2018 was a big year for gaming – the Supreme Court delivered a huge win for state sovereignty, gaming operators, consumers and the sports leagues. Today, legal sports betting exists in 10 states and the District of Columbia, including Nevada. However, an unusual reversal of opinion from the Department of Justice (DOJ) has the potential to hamstring proven models of intrastate wagering.

Last week—nearly a month into the federal government shutdown—the DOJ issued a reinterpretation of The Interstate Wire Act of 1961, essentially reversing the department’s own 2011 opinion.

The Wire Act was intended to address organized criminal gambling activities nationwide, making it illegal to use wire communication for any interstate or foreign commerce of bets or wagers. In 2011, the DOJ clarified its interpretation of the Wire Act, making it clear that the law applied only to sports betting. Subsequently, several states passed laws allowing for online or mobile gaming and set up effective regulatory structures. Just last year, the Supreme Court struck down a 1992 law that banned sports betting, and a flood of states have created their own legal sports betting markets, most of which include intrastate mobile wagering like we enjoy here in Nevada.

Without industry or public input, DOJ reversed the 2011 opinion, muddying waters about the application of the Wire Act to all forms of intrastate gaming. This opinion also runs contrary to recent legal precedent, namely the Supreme Court’s ruling last May.

As the former chairman of the Nevada Gaming Control Board, (NGCB) I’ve spent my career crafting regulations that work – both for consumers and the industry. I’ve seen firsthand how states can efficiently and effectively regulate both on-site and online gaming. The DOJ’s recent opinion is unnecessary, uninformed and, frankly, a reckless overreach.

Here in Nevada, we’ve been regulating gaming longer than any other state. The NGCB’s mission is simple and effective, and it has over 400 professionals who administer, audit, enforce and tax our facilities to ensure all gaming is authentic and fair. In short, Nevada already has this covered, as does any state currently offering gaming of any kind.

It’s important to remember that gaming is a thriving industry, guided by effective regulations that have safeguarded consumers for decades. Even before 2018, gaming was already happening in 40 states and 260 jurisdictions, a number of them with online wagering.

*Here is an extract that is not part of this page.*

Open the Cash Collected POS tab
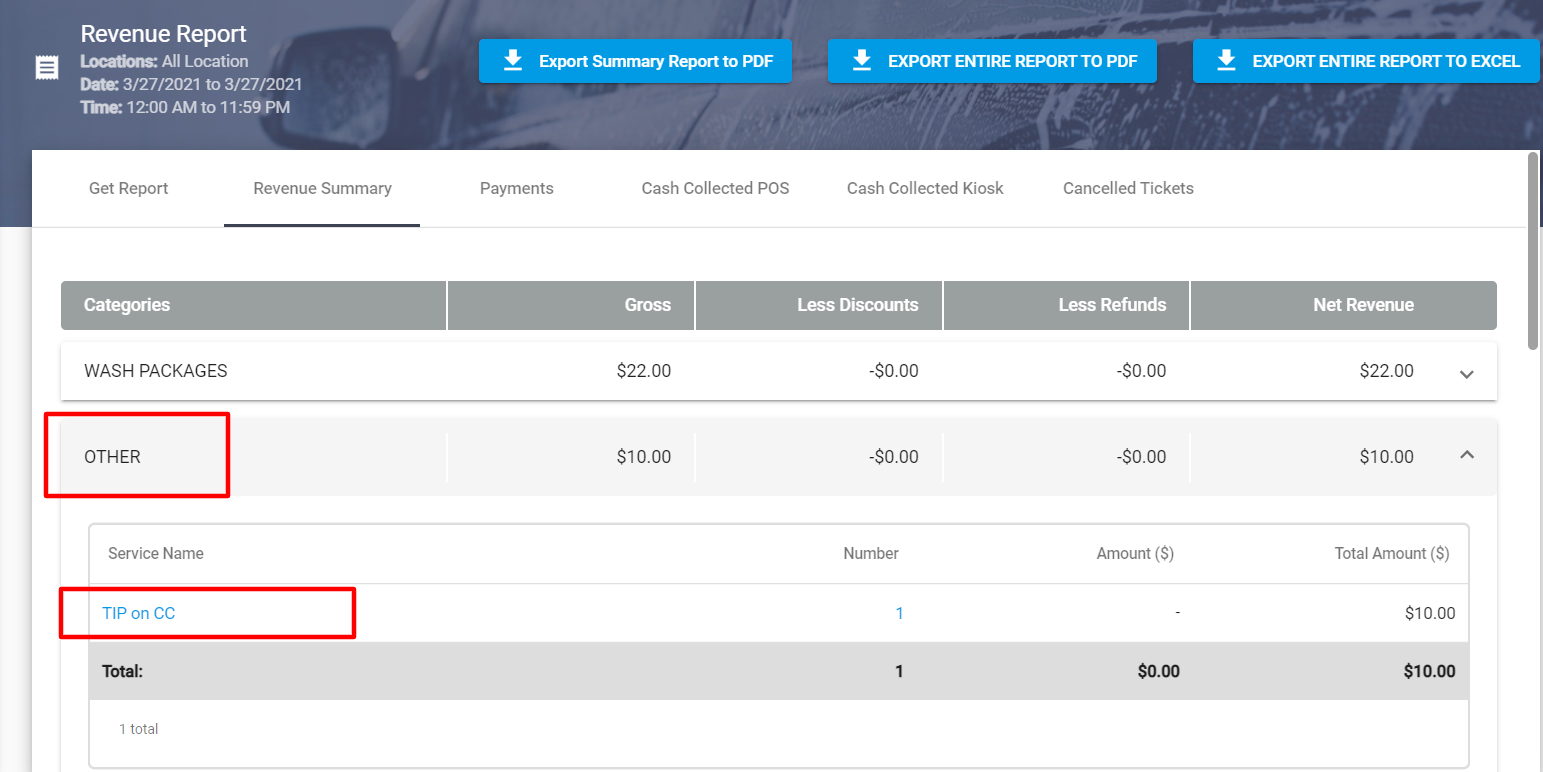Screen dimensions: 1543x772 (x=715, y=188)
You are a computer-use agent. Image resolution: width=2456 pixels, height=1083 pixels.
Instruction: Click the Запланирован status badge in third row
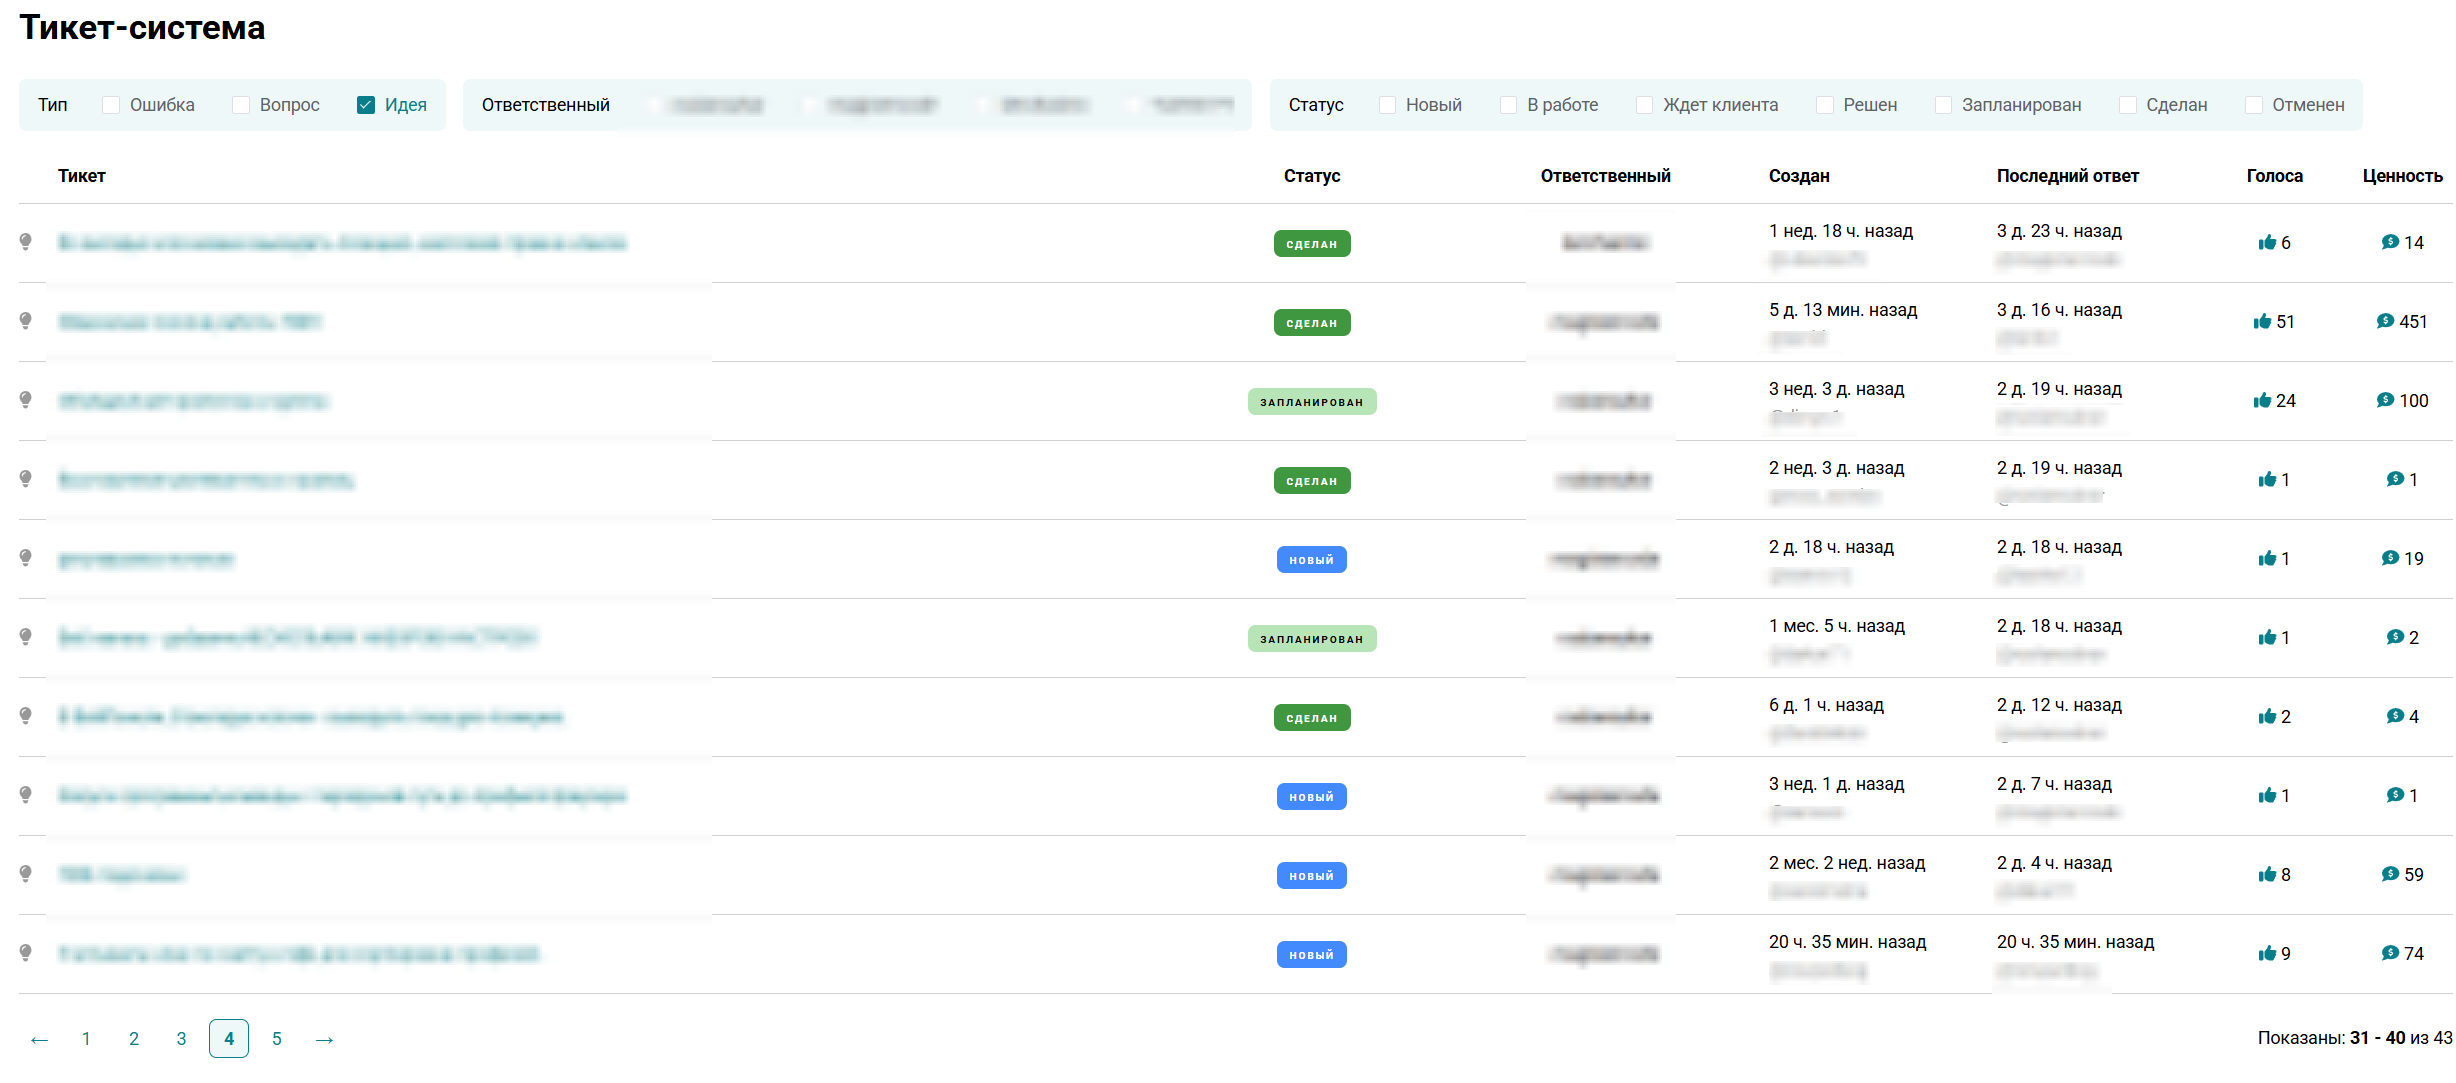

Gaming is also a huge economic driver across the country, generating over $260 billion in economic impact while supporting close to 2 million jobs. Although the reinterpretation is unlikely to drastically impact the gaming industry as a whole, it is shocking that the perspectives of the industry and its regulators was not consulted in the lead-up to the new interpretation.

Successful regulation of gaming requires participation from all stakeholders, which makes this federal snub of states and their regulators – the foremost experts on the subject – highly unusual and potentially damaging to the industry and the consumers they serve.

A.G. Burnett is the former Chairman of the Nevada Gaming Control Board (NGCB). He is a partner in the Gaming & Administrative Law Group with McDonald Carano LLP and does consulting work for the American Gaming Association.